Corre el año 1911. Los experimentos de Rutherford acababan de demostrar que un átomo es un núcleo cargado positivamente, con electrones girando a su alrededor. Pero hay un problema. ¿Qué problema? Según la física conocida en ese momento, los electrones deberían estrellarse rápidamente sobre el núcleo. Y cuando digo rápidamente, hablo de una fracción de nanosegundo (0,000 000 001 segundo). En resumen, según la ciencia de la época, los átomos no deberían existir[2]. En otras palabras, la materia no debería existir. En otras palabras, el mundo entero, incluidos nosotros, no debería existir.
Llegamos ahora a 1920. Arthur Eddington explica[3] un enigma científico de la época: el Sol emite más de 1026 julios cada segundo[4]. Sabemos que la energía se conserva. En 1920, también lo sabía Eddington. Pregunta: ¿de dónde vienen todos esos julios? Nada conocido entonces podía explicarlo. Eddington vislumbró que la reciente ecuación de Einstein, E=mc2, podría ser la clave, aunque no sabía de dónde saldría la masa transformada en energía.
Los seguidores del dios de los agujeros tenían, pues, unos buenos agujeros en los que hincar el diente. No sé si se mencionaron en el debate entre ciencia y fe de la época.

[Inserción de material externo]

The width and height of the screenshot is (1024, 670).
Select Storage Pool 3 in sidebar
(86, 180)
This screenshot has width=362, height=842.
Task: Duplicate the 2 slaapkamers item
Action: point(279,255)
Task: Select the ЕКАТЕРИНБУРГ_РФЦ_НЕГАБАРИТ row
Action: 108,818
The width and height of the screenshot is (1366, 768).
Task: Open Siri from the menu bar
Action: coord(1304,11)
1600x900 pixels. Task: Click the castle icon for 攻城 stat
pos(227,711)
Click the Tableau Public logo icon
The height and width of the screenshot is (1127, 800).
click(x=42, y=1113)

Desgraciadamente para el dios tapa agujeros, la anomalía de Mercurio fue explicada en 1915 por la Relatividad General de Einstein. La Relatividad General se ha convertido en algo tan común que ahora forma parte de nuestro GPS. Por desgracia para el dios tapa agujeros, la inestabilidad de los átomos, según la ciencia del siglo XIX, fue explicada por la Mecánica Cuántica, que, por extraña que sea, anda por el corazón de todos nuestros juguetes electrónicos. Por último, y de nuevo por desgracia para el dios tapa agujeros, la física nuclear no tardó en servir en bandeja la masa que Eddington suponía transformada en energía, sin que él supiera su origen: cuando 2 protones se fusionan en el corazón del Sol, el fruto de la fusión pesa algo menos que los 2 protones del principio. El defecto de masa se ha transformado en energía.
Si algunos adeptos del dios tapa agujeros basaron su fe, o su apologética, en estas preguntas sin respuesta, ¿qué fue de esa fe cuando se resolvieron los enigmas de Mercurio, del átomo y de la fuente de energía del Sol? ¿Qué pasó con la fe de quienes pensaron que podrían triunfar sobre el ateísmo con argumentos como “la prueba de que Dios existe es que Newton no puede explicar Mercurio”, o “no sabemos cómo se sostienen los átomos”, o “nada puede explicar la fuente de energía del Sol”?
Quizá algunos negaron las explicaciones. Quizá otros perdieron la fe. Los primeros se unieron a las filas de los tropiezos. Los segundos, modernos Egeos[5], se suicidaron (espiritualmente) por nada.
Hoy en día, muchos creyentes hacen lo mismo con el origen del universo, o de la vida. Ojalá se escucharan las lecciones de la historia.
Notas
[1] Sin mayúscula. A propósito.
[2] Ver por ejemplo el artículo de Niels Bohr en 1913, “On the constitution of atoms and molecules”.
[3] Arthur Eddington, “The Internal Constitution of the Stars”, Nature, vol. 106, p. 14 (1920).
[4] 1026 es igual a 1 seguido de 26 ceros. Más de un millón de veces el consumo anual mundial de energía.
[5] En la mitología griega, Egeo había hecho un trato con su hijo Teseo: cuando vuelvas de tal o cual campaña militar, que tu flota lleve velas negras si estás muerto, blancas si estás vivo. Teseo, tan despistado como vivo, se tragó las instrucciones e izó velas negras. Al verlo desde lejos, su padre se suicidó. Para nada.